Apparently National Grid will soon be devoting all their efforts to sorting out the supplies for the Olympics in 2012, and after that NG will be fully booked on other projects.
Barker says that the decision to invest or not, must be made in the next few months, or possible weeks. With the fall in the pound, and most of the stuff priced in Euros, the economics have gone against the scheme. Meantime the government report into how to better support Renewables won’t be published till next April.
Another example of the folly of assuming that markets can deliver the kind of energy infrastructure we will need in years to come.
It clearly requires some sort of central planning from independent engineers and economists who know what they are talking about, and not left to the whims and interests of the large energy players (who are off course all foreign owned in the main) and generalist (and influenceable by the unspoken thought of lucrative non-exec directorships in energy companies on retirement) civil servants.
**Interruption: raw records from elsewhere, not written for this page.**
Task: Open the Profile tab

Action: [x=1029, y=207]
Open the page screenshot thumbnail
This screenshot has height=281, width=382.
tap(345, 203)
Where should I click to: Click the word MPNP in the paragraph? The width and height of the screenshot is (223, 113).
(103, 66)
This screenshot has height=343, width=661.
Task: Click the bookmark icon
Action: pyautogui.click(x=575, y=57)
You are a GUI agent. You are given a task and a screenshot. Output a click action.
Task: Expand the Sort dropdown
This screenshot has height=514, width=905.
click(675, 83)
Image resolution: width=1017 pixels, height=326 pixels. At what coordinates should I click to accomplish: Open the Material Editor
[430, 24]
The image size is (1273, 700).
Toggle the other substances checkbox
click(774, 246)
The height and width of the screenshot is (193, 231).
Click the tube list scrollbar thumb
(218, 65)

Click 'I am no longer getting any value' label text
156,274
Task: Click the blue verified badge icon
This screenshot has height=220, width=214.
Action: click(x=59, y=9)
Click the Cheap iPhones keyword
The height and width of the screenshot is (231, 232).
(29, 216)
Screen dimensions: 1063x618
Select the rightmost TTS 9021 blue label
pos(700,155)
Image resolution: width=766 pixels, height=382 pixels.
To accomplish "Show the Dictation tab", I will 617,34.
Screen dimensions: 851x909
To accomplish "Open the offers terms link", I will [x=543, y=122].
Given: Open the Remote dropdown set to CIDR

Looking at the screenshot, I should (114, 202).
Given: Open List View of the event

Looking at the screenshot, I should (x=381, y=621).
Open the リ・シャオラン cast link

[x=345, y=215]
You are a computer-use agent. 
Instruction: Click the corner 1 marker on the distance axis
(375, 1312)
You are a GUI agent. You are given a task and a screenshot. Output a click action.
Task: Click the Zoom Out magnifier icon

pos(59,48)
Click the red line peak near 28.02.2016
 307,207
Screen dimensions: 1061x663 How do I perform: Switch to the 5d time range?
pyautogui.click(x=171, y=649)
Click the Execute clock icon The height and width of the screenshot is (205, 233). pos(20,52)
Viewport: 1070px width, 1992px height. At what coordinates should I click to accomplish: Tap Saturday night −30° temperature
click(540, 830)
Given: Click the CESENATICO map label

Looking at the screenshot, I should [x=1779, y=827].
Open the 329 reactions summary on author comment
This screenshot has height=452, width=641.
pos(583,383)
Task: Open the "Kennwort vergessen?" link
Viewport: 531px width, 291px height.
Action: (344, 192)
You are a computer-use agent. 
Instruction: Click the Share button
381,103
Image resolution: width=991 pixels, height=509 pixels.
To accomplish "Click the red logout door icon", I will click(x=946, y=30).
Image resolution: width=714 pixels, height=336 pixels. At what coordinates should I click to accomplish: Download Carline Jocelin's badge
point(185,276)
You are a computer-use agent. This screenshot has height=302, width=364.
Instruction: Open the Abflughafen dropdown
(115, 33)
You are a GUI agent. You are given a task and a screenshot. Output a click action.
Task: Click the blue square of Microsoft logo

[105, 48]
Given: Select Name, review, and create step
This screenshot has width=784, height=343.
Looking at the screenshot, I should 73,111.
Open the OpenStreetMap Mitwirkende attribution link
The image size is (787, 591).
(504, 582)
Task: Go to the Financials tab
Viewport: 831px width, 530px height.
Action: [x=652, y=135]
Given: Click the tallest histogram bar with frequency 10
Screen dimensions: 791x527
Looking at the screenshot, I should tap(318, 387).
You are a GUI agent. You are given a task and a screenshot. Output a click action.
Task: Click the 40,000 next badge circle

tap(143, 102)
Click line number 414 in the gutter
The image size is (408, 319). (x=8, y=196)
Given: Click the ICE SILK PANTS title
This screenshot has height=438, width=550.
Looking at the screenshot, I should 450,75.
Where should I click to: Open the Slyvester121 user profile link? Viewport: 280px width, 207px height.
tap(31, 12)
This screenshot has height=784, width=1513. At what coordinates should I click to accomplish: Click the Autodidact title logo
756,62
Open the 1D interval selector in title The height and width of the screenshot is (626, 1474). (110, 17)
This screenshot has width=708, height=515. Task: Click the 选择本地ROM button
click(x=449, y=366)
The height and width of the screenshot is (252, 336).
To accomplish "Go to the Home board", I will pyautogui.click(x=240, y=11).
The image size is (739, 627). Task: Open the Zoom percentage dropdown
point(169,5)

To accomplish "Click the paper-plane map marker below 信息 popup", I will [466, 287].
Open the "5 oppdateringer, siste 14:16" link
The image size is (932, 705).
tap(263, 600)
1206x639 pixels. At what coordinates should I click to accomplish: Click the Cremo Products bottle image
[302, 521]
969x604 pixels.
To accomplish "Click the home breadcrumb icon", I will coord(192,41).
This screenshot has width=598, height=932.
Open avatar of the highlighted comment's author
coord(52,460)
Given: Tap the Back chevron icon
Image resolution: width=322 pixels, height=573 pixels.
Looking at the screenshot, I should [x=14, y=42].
We could call the results of such planning an Energy Policy. The suggested mechanism to create such a Policy is here.
This also shows how daft it would be, to assume that we can get on building as many renewables as possible and worry about the European Super Grid later – since the Super grid will take at least a decade or two, you have to start planning and building it now, on the assumption that the renewables will come along later to populate it, since these typically only take around 3 years.